The seat number is 2 digits long. It is only displayed for 15 of the 44 states. Meaning it is only visible for 34% of the time. It’s actually kind of important to display the seat number. Especially as they made the mistake of putting the larger of the two seat numbers on the top row. The two rows display the reservations for a pair of seats: N (bottom row), and N+1 (top row). Nuts. In fact it’s not necessary to display the seat number on the display itself. Adjacent to the display (on either side) are stickers showing the numbers for the two seats and whether they are window or aisle. It would be a trivial design change for these stickers to point to the appropriate row of the display.

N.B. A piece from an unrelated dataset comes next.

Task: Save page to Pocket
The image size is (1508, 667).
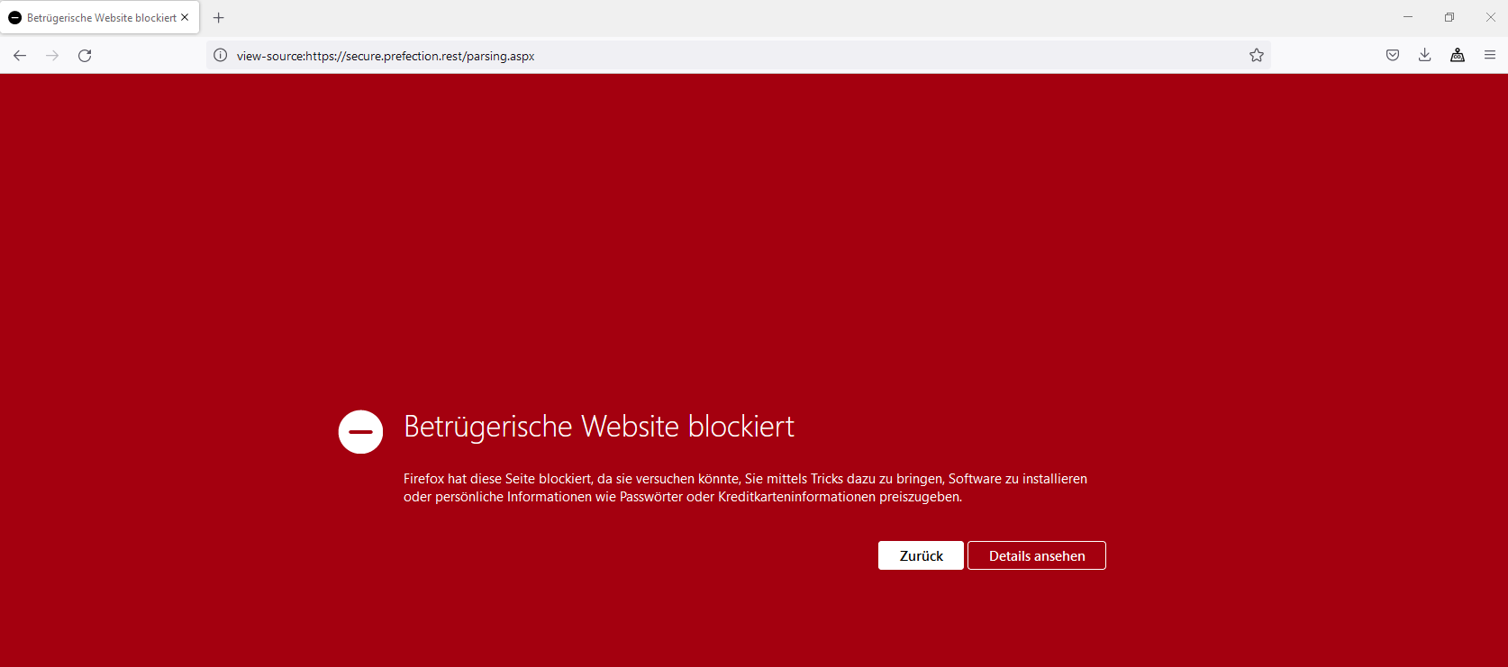Action: (x=1393, y=56)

Some of the time the display will show t reserved or eserved or something else that could reasonably be mistaken for reserved. So if you just glance at the display then you have about a 7% of interpreting it as “reserved” (when in fact it’s not reserved).

The shorter the message is, the more likely we are too be able to comprehend it instantaneously without having to wait for it to scroll. So it would be good to get rid of unnecessary text. “This seat is” is totally unnecessary. We’re on a train, we can tell that the little display refers to a seat reservation. So all it needs to say is “20 not reserved”. And that’s only 15 characters long, so it can be displayed permanently, without needing any anti-assistive scrolling.

The case where the seat is not reserved is a bit special, but it’s worth concentrating on, because those are the seats that people will want to find when they are boarding the train. At least, people without reservations. People with reservations don’t need the overhead displays at all because they can just look at their ticket to find the seat number. To recap: The reservation displays are only useful for people without reservations, so they should be organised around making it clear which seats are free.

The remaining cases, where the seat is reserved for some of the remaining journey, should probably be handled with text that is something like “free until chesterfield” or “reserved until york”. Possibly the “free” and “reserved” can be “stuck” at the left-hand side of the display while the remainder of the display scrolls to show the whole message. Dunno. But I bet a day of trying out a dozen ideas would be a vast usability improvement on how it works now.